*EXERCISE GOAL:*
Answer these questions from the contributing guide below:
1. Which two tags mark a GitHub issue as a feature open to anyone who wants to implement it?
2. Which Python version does the conda create command specify?
3. Which two pieces of software must be installed before running the commands in step 4?

Start EXCERPT TO READ

Contributions are welcome, and they are greatly appreciated! Every little bit helps, and credit will always be given.

You can contribute in many ways:

Types of Contributions

Report Bugs

Report bugs at https://github.com/nanograv/enterprise/issues.

If you are reporting a bug, please include:

  • Your operating system name and version.
  • Any details about your local setup that might be helpful in troubleshooting.
  • Detailed steps to reproduce the bug.

Fix Bugs

Look through the GitHub issues for bugs. Anything tagged with "bug" and "help wanted" is open to whoever wants to implement it.

Implement Features

Look through the GitHub issues for features. Anything tagged with "enhancement" and "help wanted" is open to whoever wants to implement it.

Write Documentation

enterprise could always use more documentation, whether as part of the official enterprise docs, in docstrings, or even on the web in blog posts, articles, and such.

Submit Feedback

The best way to send feedback is to file an issue at https://github.com/nanograv/enterprise/issues.

If you are proposing a feature:

  • Explain in detail how it would work.
  • Keep the scope as narrow as possible, to make it easier to implement.
  • Remember that this is a volunteer-driven project, and that contributions are welcome :)

Get Started!

Ready to contribute? Here's how to set up enterprise for local development.

Install the dependencies

enterprise relies on a lot of other software to function. If you use the Anaconda distribution of Python, you can get all of this software using conda. First, you install the latest stable version of enterprise, which will come with all of the dependencies. Then you remove enterprise leaving everything else intact. This way you can use your development version of enterprise instead of the stable version. We will also need some additional software that is required to run the tests.

Start with a virtual environment with the extra dependencies required for running tests. In this case it is called ent_dev:

$ conda create -n ent_dev -y -c conda-forge python=3.9 black=22.3.0 flake8 sphinx_rtd_theme pytest-cov
$ conda activate ent_dev

Now install everything else by running the commands:

$ conda install -c conda-forge enterprise-pulsar
$ conda remove enterprise-pulsar --force
$ pip install coverage-conditional-plugin

Get the enterprise source code and get to work!

  1. Fork the enterprise repo on GitHub.

  2. Clone your fork locally:

    $ git clone [email protected]:your_name_here/enterprise.git
    $ cd enterprise/
  3. Set enterprise/master as upstream remote:

    $ git remote add upstream https://github.com/nanograv/enterprise.git

    You can then pull changes from the upstream master branch with:

    $ git pull upstream master
  4. This is how you set up your fork for local development:

    Note

    You will need to have tempo2 and suitesparse installed before running these commands.

End EXCERPT TO READ
Start DATASET RECORDS

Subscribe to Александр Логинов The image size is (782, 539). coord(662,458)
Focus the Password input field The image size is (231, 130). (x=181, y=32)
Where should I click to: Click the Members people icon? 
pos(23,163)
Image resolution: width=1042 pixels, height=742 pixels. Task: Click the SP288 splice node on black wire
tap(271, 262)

End DATASET RECORDS
Start DATASET RECORDS

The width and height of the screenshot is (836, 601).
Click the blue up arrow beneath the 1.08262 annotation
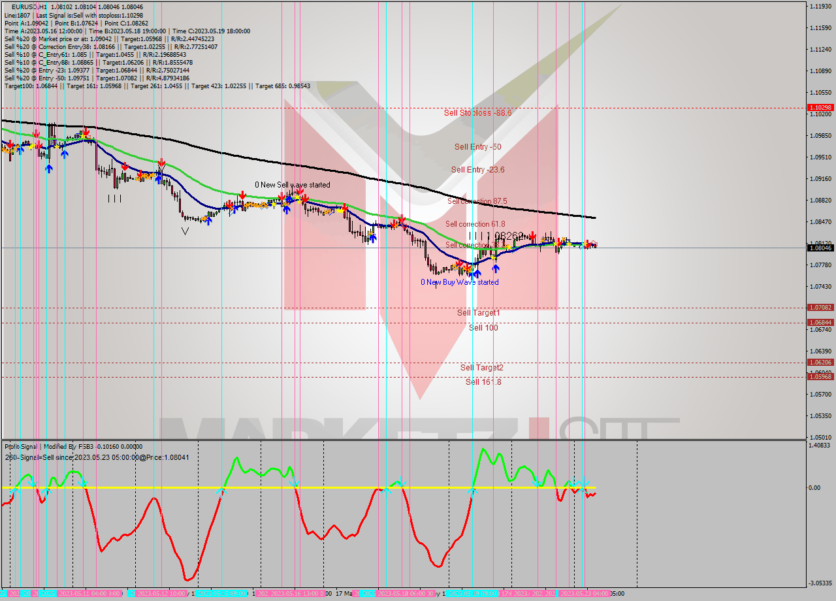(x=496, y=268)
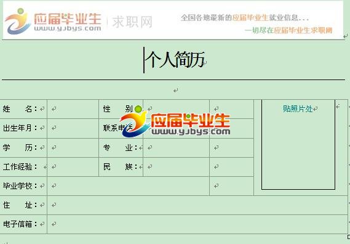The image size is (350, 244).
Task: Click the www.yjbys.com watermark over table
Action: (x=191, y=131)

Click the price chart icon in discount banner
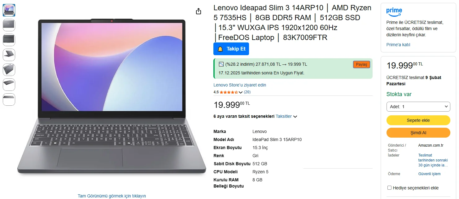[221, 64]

End DATASET RECORDS
Start DATASET RECORDS

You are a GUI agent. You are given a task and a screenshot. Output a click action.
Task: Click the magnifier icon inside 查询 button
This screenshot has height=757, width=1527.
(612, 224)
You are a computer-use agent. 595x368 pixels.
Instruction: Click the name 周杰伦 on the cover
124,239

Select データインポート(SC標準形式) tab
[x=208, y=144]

End DATASET RECORDS

*REPLY TO THE TASK:*
1. "enhancement" and "help wanted"
2. Python 3.9
3. tempo2 and suitesparse